◆ **Work task**
In the ESG article, substitute "approach" for "modus operandi" and give everything from "However this is" down to "what really matters?".

◆ **Excerpted passage**
By: Richard Wall is the Founder and CEO of Emex, which provides ESG and EHS software solutions to businesses
It is perhaps trite to note that any function or department is only as good as the people that make it up – individuals that, in the case of ESG, are far fewer than current demand dictates.
Businesses are now under significantly increased stakeholder pressure to improve sustainability performance and face increasing pressure to disclose regular data to stakeholders. ESG has definitively shifted from a nice-to-have to a need-to-have and from a marketing exercise to an existential one.
The talent war was only bound to heat up and organisations cannot be faulted for mobilising and seeking out the best people to lead their sustainability and wider governance initiatives. With the most qualified people on board, businesses will be on firmer ground in terms of ESG.
However this is a symptom of a bigger issue. Companies are still being caught on the back foot with regards to sustainability with the prevalent modus operandi being reactive rather than proactive.
Mapping and building a sustainability journey is not simple. It requires organisations to fundamentally understand their position and relevance in society and put in place the right people, systems and processes to measure, manage and improve their ESG performance. Difficult questions need to be answered or thought through. For example, can we create value sustainably into the future for our stakeholders without altering our status quo? Are we measuring what really matters?
In the run up to COP26, with British business on the world stage, now is the time for organisations to begin – or ramp up – this exercise.
Shift into a proactive ESG mindset
Society is increasingly demanding sustainability commitments but as of now the rhetoric has not been matched with concrete action. If businesses don’t start to demonstrate they are “walking the walk”, pledges and promises will ring hollow. Commitments that won praise and recognition on announcement will be a burden unless a direction of travel can be demonstrated and will likely cost a company its most important asset: stakeholder trust.

◆ **Stored data**
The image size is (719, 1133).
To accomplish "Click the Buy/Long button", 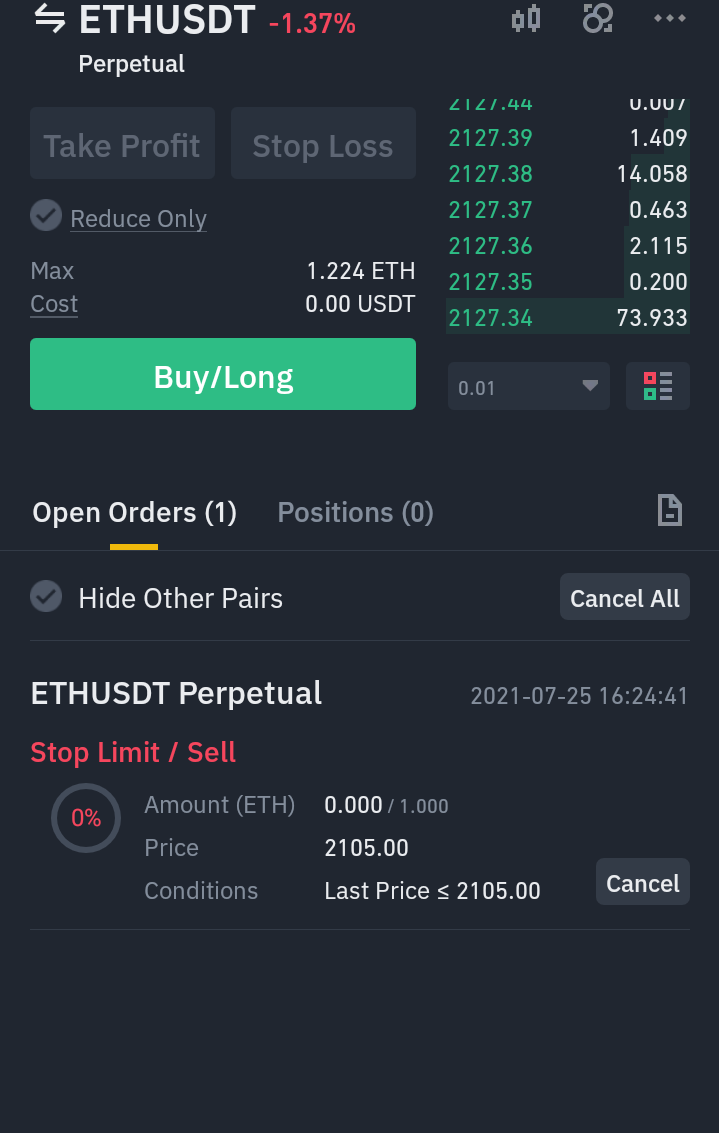I will point(223,374).
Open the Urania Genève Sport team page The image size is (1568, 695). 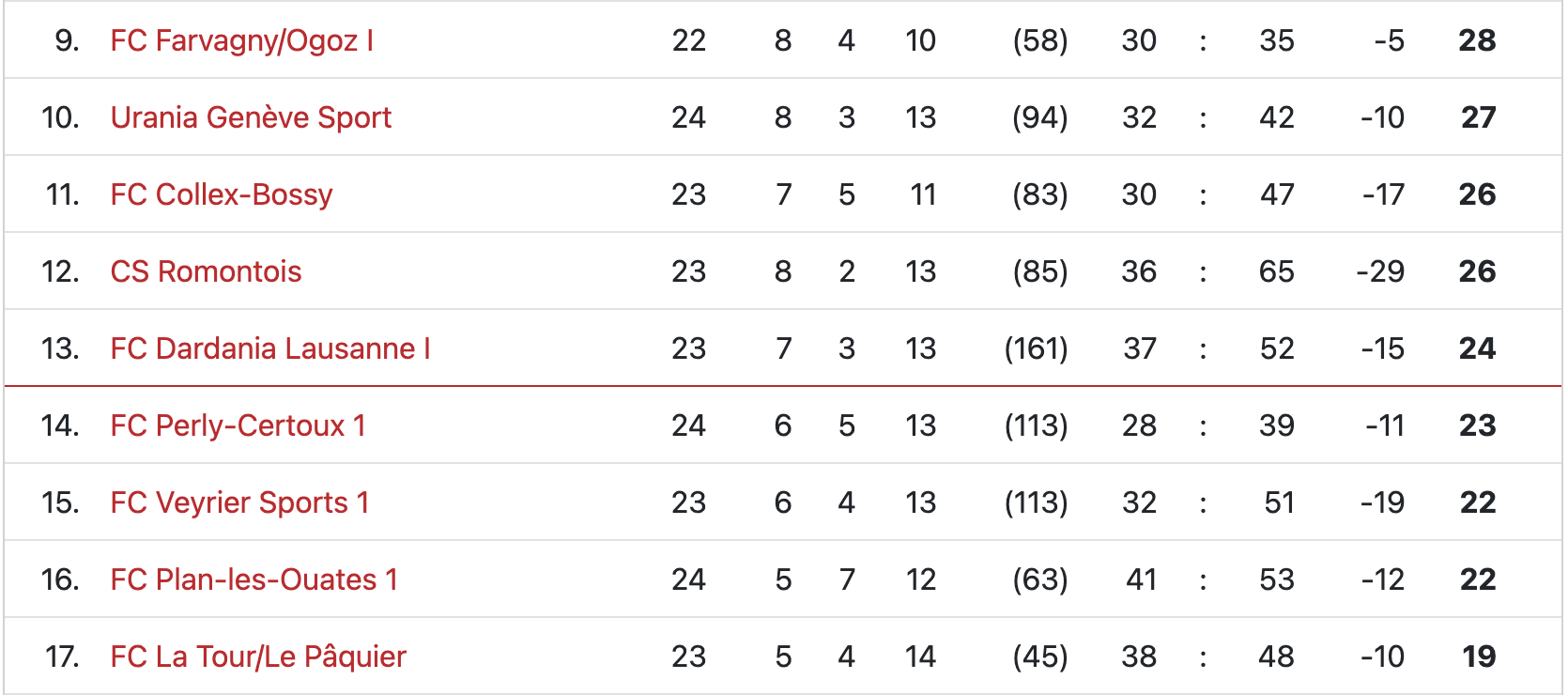pos(251,117)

◆ **Solution**
However this is a symptom of a bigger issue. Companies are still being caught on the back foot with regards to sustainability with the prevalent approach being reactive rather than proactive.
Mapping and building a sustainability journey is not simple. It requires organisations to fundamentally understand their position and relevance in society and put in place the right people, systems and processes to measure, manage and improve their ESG performance. Difficult questions need to be answered or thought through. For example, can we create value sustainably into the future for our stakeholders without altering our status quo? Are we measuring what really matters?